Libre expresión | Ley censura, un paso más a la dictaduraLey censura.

Redacción.Morelia, Michoacán., a 3 de agoato de 2026.- Con el pretexto de establecer los Lineamientos Generales para la Protección de los Derechos de las Audiencias, derivados de la Ley en Materia de Telecomunicaciones y Radiodifusión de 2025, que pretende alcancen también a la prensa y redes sociales, el gobierno de Morena que encabeza Claudia Shienbaum Pardo intenta dar otro duro revés a la moribunda democracia mexicana.
Bajo el discurso de garantizar “información veraz”, distinguir noticia de opinión y publicidad, y crear defensorías de audiencias con códigos de ética, se abre la puerta a un mecanismo en el que el Estado —a través de la Comisión Reguladora de Telecomunicaciones (CRT)— puede intervenir, recomendar y, en última instancia, multar a concesionarios de radio y televisión por difundir lo que determine como “información falsa, descontextualizada o histórica presentada como actual”.
Este tipo de regulación, en la que el poder define qué es mentira y sanciona en consecuencia, no es invento de democracias consolidadas con contrapesos sólidos. Modelos similares de control de contenidos, con términos vagos y sanciones pesadas que inducen a la autocensura, se han aplicado de manera sistemática en países con regímenes autoritarios o en proceso de erosión democrática como Venezuela, Rusia, Cuba y Nicaragua, por citar algunos ejemplos.
El patrón es el mismo: se invoca la “protección de las audiencias” o la “lucha contra la desinformación”, pero el árbitro final es el poder Ejecutivo o un regulador subordinado, y las sanciones (multas millonarias o cárcel, según el país) generan un poderoso efecto de autocensura.

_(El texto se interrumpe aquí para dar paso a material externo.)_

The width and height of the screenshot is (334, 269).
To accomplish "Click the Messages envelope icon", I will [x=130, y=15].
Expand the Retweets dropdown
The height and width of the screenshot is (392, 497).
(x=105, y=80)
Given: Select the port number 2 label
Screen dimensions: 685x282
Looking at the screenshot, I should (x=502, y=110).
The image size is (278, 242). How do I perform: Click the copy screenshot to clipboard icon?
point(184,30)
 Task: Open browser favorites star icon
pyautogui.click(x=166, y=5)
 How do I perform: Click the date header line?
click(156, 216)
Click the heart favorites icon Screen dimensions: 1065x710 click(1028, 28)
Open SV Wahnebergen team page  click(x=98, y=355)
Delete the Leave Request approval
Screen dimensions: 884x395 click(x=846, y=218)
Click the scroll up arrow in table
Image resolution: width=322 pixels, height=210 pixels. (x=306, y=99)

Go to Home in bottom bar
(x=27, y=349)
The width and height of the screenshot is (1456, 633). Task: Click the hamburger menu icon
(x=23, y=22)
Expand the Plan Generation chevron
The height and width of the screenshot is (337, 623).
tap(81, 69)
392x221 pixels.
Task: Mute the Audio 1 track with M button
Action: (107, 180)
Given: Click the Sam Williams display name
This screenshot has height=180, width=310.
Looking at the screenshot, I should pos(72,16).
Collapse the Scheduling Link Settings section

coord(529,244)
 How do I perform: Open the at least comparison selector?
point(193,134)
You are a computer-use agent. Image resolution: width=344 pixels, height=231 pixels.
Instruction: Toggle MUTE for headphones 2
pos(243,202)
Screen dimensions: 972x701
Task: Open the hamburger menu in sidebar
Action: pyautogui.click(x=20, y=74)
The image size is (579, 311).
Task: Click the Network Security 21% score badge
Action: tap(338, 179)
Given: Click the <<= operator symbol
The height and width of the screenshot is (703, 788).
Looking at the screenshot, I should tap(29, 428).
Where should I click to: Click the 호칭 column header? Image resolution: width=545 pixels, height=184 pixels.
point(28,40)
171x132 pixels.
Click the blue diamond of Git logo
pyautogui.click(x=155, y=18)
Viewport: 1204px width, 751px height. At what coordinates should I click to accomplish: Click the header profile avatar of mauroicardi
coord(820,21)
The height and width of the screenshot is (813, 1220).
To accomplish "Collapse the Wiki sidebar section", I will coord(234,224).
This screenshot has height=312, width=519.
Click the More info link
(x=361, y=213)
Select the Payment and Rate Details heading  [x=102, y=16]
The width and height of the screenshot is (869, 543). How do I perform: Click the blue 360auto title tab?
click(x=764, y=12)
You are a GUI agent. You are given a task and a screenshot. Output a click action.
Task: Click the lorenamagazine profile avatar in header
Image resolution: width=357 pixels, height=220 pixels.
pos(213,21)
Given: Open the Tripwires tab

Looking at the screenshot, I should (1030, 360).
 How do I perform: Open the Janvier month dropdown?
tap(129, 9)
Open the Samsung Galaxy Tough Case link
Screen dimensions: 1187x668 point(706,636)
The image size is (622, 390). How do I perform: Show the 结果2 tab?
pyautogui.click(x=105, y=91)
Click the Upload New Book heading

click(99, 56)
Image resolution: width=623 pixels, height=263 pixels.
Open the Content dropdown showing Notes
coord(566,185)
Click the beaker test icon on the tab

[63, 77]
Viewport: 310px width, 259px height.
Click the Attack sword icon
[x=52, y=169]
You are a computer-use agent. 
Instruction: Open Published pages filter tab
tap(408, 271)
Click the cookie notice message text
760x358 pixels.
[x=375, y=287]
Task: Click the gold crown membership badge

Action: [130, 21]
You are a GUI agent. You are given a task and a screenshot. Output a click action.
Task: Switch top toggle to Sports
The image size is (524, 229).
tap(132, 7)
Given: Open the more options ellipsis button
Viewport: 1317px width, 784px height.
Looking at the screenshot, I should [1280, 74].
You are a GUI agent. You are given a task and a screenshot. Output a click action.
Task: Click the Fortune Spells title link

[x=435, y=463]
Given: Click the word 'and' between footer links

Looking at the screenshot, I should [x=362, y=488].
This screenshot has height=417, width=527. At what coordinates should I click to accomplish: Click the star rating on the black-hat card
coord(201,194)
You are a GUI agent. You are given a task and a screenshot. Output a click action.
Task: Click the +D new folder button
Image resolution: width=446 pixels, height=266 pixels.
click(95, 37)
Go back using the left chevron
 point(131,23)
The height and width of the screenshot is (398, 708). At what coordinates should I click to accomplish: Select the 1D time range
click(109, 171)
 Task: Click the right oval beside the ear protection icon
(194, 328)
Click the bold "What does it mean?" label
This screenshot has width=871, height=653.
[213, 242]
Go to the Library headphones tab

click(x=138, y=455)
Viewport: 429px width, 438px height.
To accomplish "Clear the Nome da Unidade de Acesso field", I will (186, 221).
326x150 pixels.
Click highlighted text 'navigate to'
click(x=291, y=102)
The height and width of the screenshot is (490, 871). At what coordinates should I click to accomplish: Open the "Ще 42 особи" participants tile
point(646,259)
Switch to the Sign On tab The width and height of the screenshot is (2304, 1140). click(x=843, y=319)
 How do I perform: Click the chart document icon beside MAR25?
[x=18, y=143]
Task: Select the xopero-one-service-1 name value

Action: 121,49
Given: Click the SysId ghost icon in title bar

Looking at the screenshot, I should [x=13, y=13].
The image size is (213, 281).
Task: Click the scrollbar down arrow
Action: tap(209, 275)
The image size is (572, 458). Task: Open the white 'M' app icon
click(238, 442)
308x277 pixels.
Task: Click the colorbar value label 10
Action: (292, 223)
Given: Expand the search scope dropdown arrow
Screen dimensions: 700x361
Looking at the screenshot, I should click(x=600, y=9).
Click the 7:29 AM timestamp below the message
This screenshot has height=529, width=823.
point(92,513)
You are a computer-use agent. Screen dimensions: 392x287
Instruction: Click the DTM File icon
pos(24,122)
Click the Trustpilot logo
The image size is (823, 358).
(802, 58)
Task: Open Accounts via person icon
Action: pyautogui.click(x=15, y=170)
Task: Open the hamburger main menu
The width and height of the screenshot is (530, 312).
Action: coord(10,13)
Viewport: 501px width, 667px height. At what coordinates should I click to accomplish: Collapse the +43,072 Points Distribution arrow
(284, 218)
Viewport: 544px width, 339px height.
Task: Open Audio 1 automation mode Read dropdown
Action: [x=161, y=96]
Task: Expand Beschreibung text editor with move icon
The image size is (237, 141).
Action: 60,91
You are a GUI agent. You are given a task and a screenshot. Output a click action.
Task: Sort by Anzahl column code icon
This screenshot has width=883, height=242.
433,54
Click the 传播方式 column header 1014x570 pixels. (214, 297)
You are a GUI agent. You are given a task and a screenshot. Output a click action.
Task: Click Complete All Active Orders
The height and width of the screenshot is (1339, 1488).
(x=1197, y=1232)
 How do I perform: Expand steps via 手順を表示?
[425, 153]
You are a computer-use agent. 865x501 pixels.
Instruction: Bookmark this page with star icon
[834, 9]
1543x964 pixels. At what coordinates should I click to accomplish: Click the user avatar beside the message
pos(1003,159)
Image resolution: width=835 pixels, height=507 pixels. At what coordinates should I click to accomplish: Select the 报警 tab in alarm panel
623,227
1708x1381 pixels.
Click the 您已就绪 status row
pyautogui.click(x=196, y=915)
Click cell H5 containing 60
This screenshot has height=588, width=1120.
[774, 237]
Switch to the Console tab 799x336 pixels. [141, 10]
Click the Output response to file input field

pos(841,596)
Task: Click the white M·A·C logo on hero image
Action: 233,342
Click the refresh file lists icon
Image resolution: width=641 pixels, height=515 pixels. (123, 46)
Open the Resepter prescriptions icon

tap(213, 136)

En México la hipocresía es evidente. Cuando se le cuestionó sobre aplicar los mismos lineamientos a sus mañaneras, la científica respondió: “que no la vean”.
Pero, para el resto de los medios de radio y televisión, prensa y redes sociales no vale el mismo principio de libertad de consumo.
El gobierno se reserva el derecho de réplica y el detector de mentiras en la mañanera, pero pretende imponer a los demás un marco en el que la autoridad final decide la veracidad.
Sin duda, las audiencias merecen herramientas para reclamar inexactitudes o exigir distinción entre hechos y opiniones.
Eso se puede lograr con autorregulación genuina, defensorías independientes y transparencia, sin que un órgano ligado al gobierno tenga la última palabra y la facultad de multar.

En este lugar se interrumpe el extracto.